(ACTIVITY):
Your task is to return all of the records exactly, minus any images.

(SOURCE RECORDS):

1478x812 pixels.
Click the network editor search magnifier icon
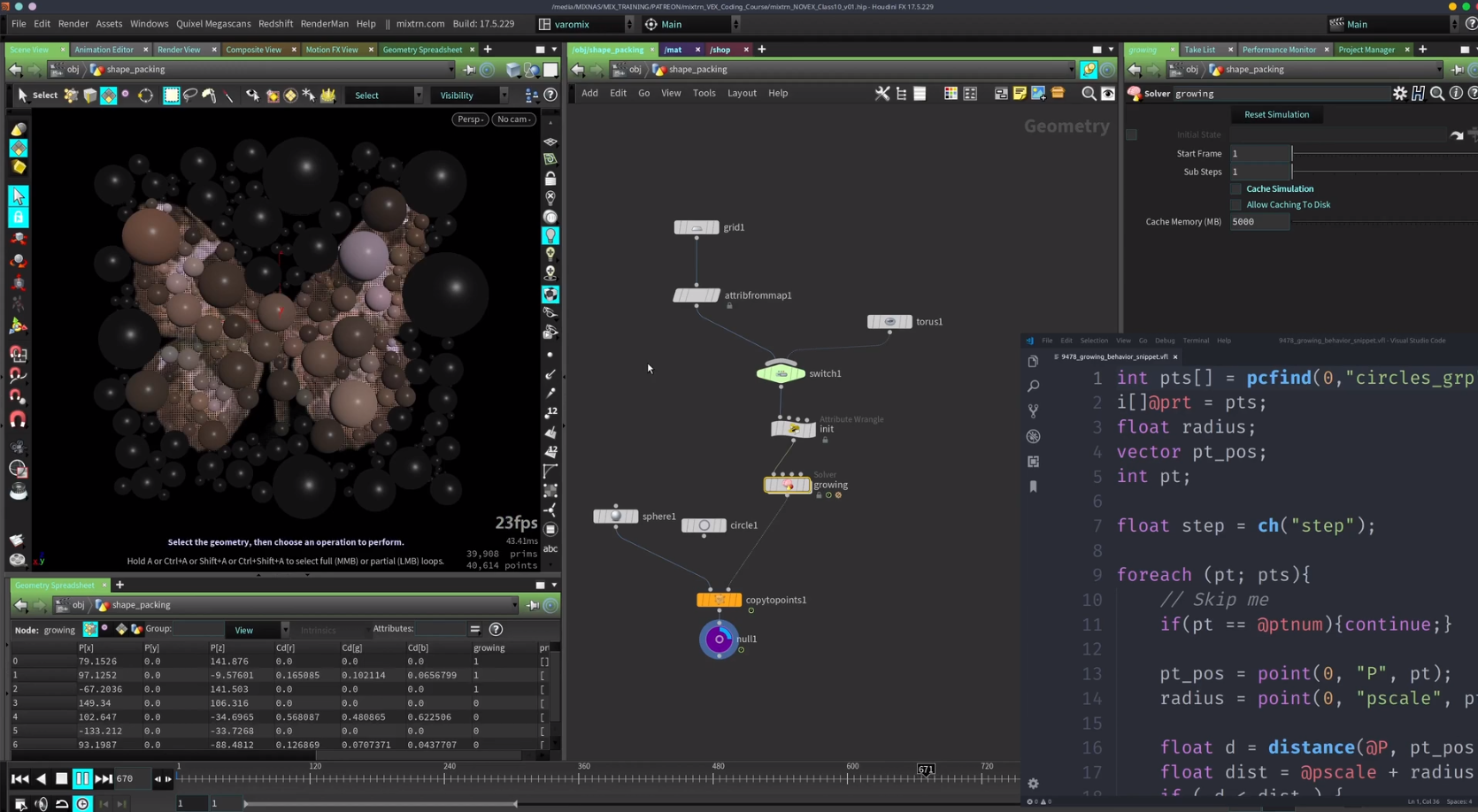click(x=1089, y=94)
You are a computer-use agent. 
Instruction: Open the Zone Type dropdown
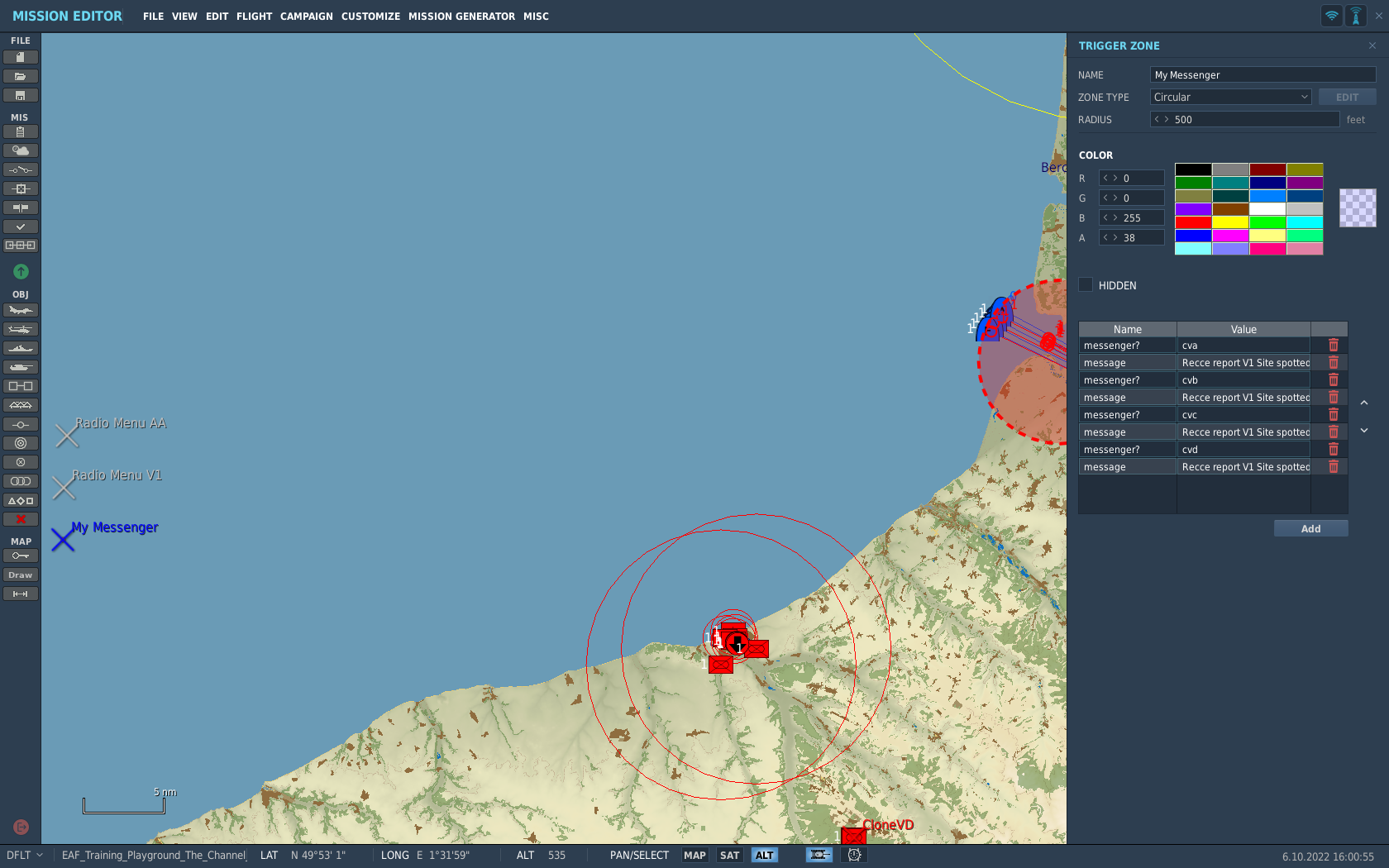1230,97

(SOLUTION TO THE PROBLEM):
1478x812 pixels.
Click the network editor search magnifier icon
click(x=1089, y=94)
You are a computer-use agent. 
Instruction: Open the Zone Type dropdown
1230,97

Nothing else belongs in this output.